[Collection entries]
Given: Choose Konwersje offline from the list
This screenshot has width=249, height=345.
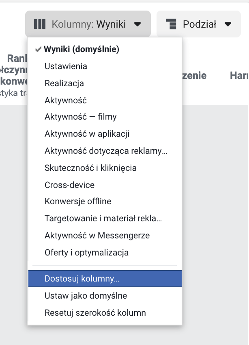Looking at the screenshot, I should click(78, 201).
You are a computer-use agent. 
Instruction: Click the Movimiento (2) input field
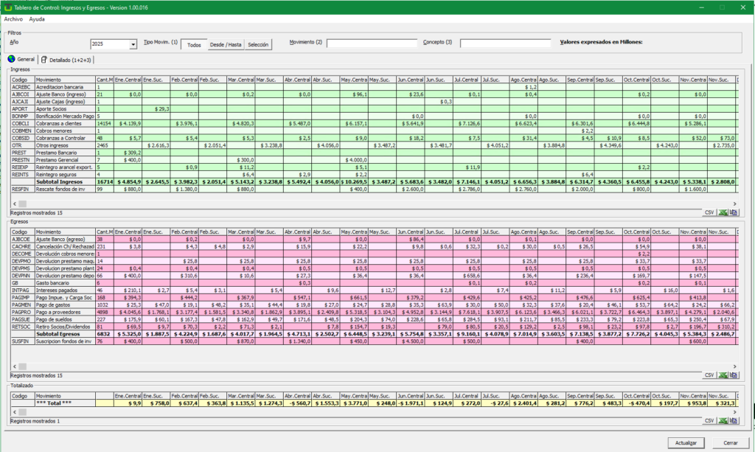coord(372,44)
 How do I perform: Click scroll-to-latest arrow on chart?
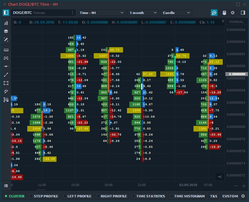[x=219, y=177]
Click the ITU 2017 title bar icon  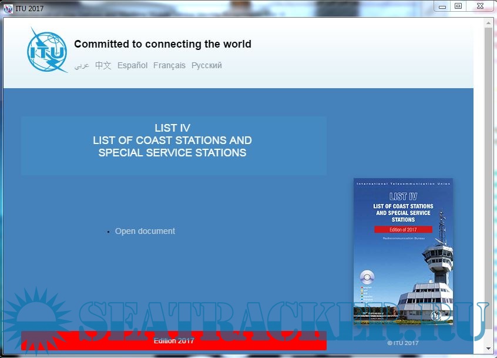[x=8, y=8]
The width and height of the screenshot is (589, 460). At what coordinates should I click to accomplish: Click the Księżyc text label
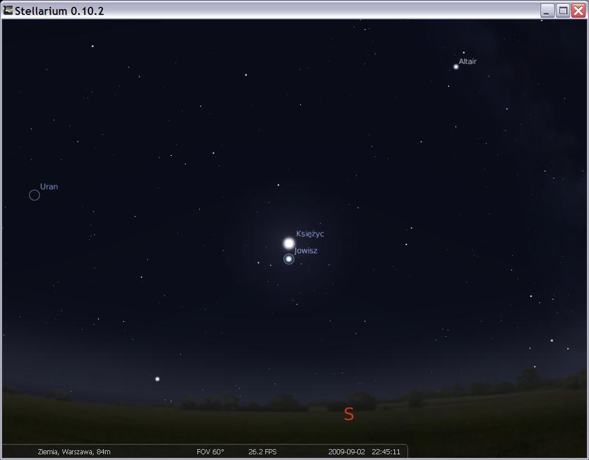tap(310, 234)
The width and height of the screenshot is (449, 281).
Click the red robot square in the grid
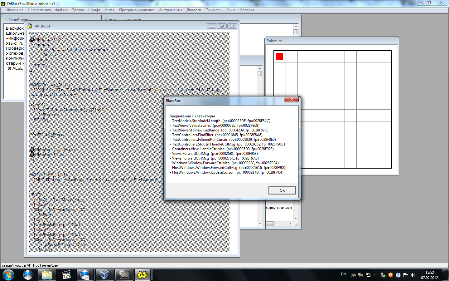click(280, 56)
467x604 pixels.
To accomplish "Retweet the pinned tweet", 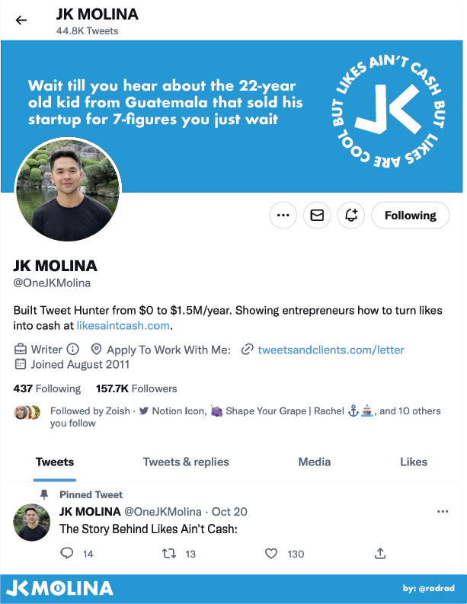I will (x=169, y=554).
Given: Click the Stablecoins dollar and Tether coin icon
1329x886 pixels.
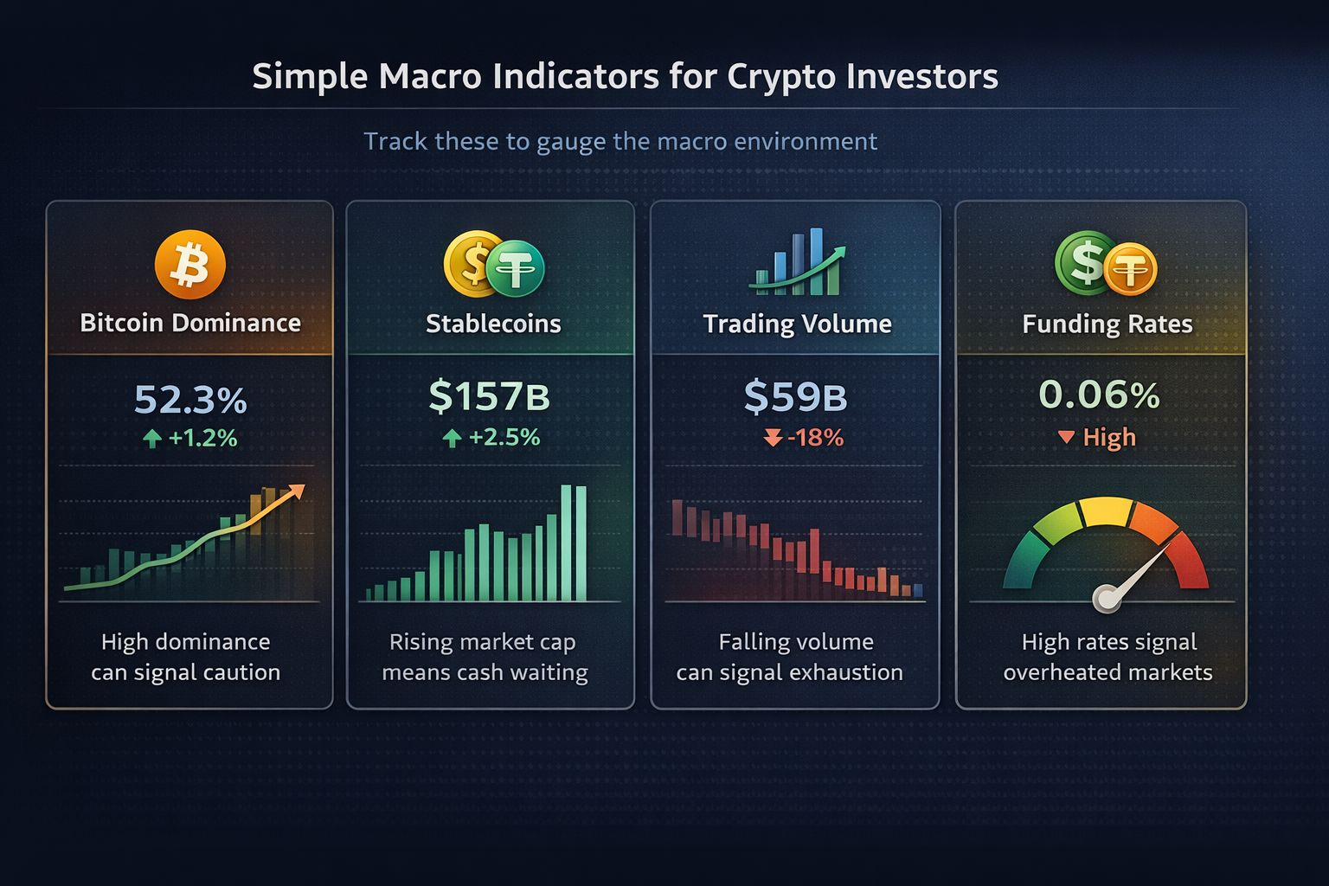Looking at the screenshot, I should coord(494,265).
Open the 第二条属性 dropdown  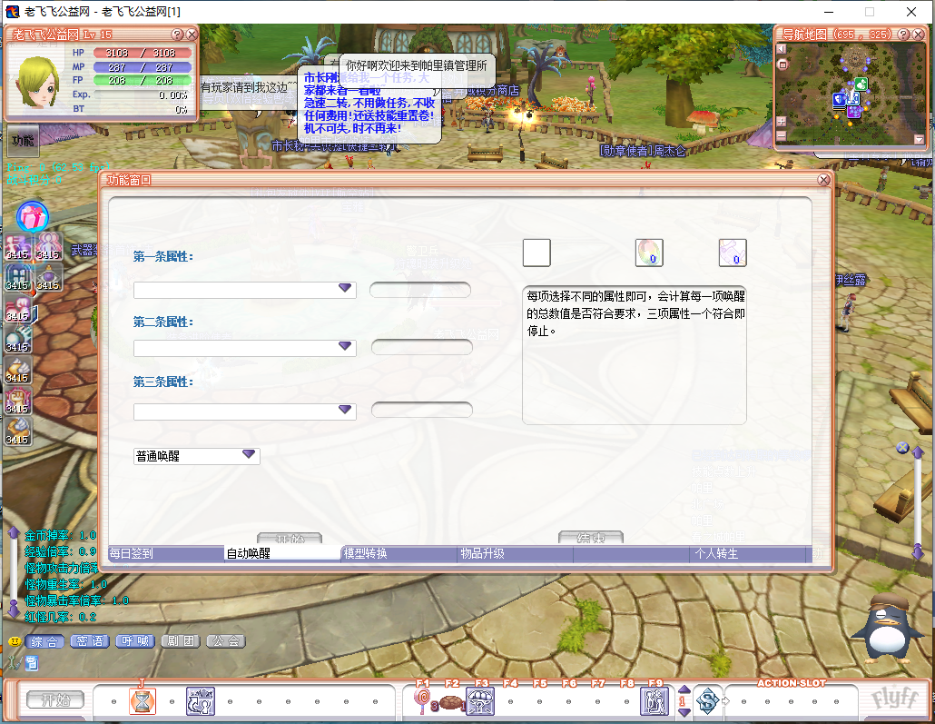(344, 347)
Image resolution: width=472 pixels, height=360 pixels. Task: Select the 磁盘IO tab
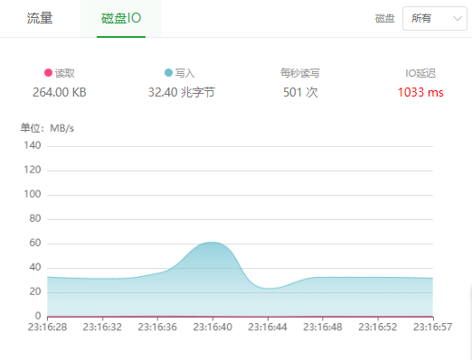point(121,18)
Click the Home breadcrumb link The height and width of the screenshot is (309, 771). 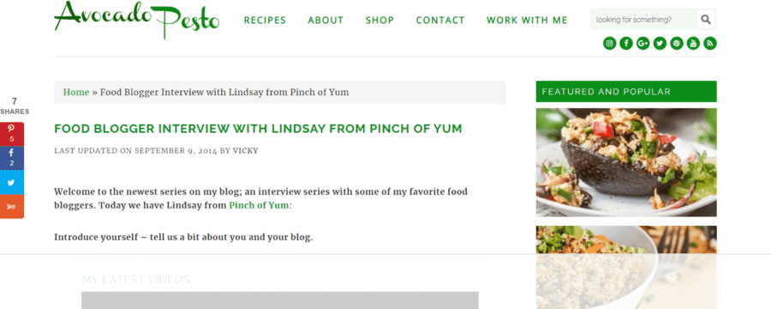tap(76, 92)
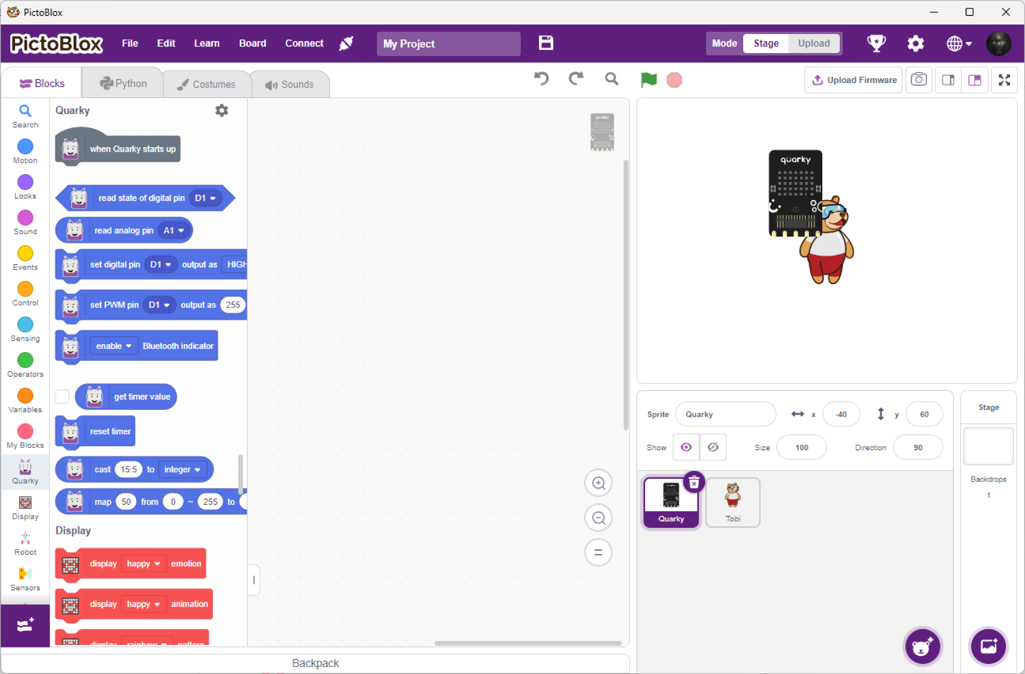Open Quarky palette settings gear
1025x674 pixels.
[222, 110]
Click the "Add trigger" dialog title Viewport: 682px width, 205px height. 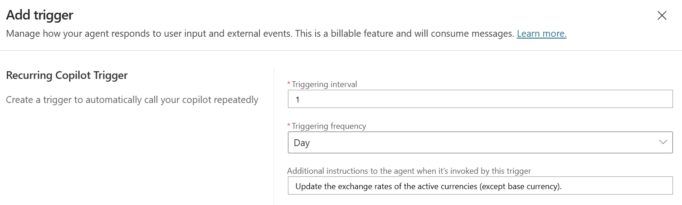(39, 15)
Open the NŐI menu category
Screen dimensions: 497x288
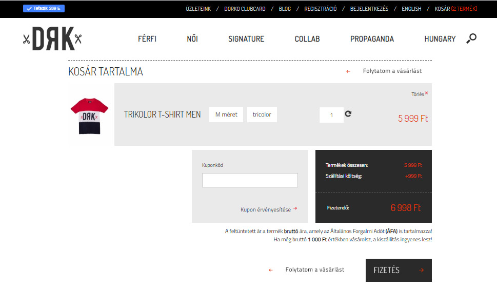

▶ YOUR OBJECTIVE:
The expected output is every line of the records in which the string "Given" appears.

▶ RESPONSE TO THIS EXERCISE:
Given: Choose Konwersje offline from the list
Given: Click the Stablecoins dollar and Tether coin icon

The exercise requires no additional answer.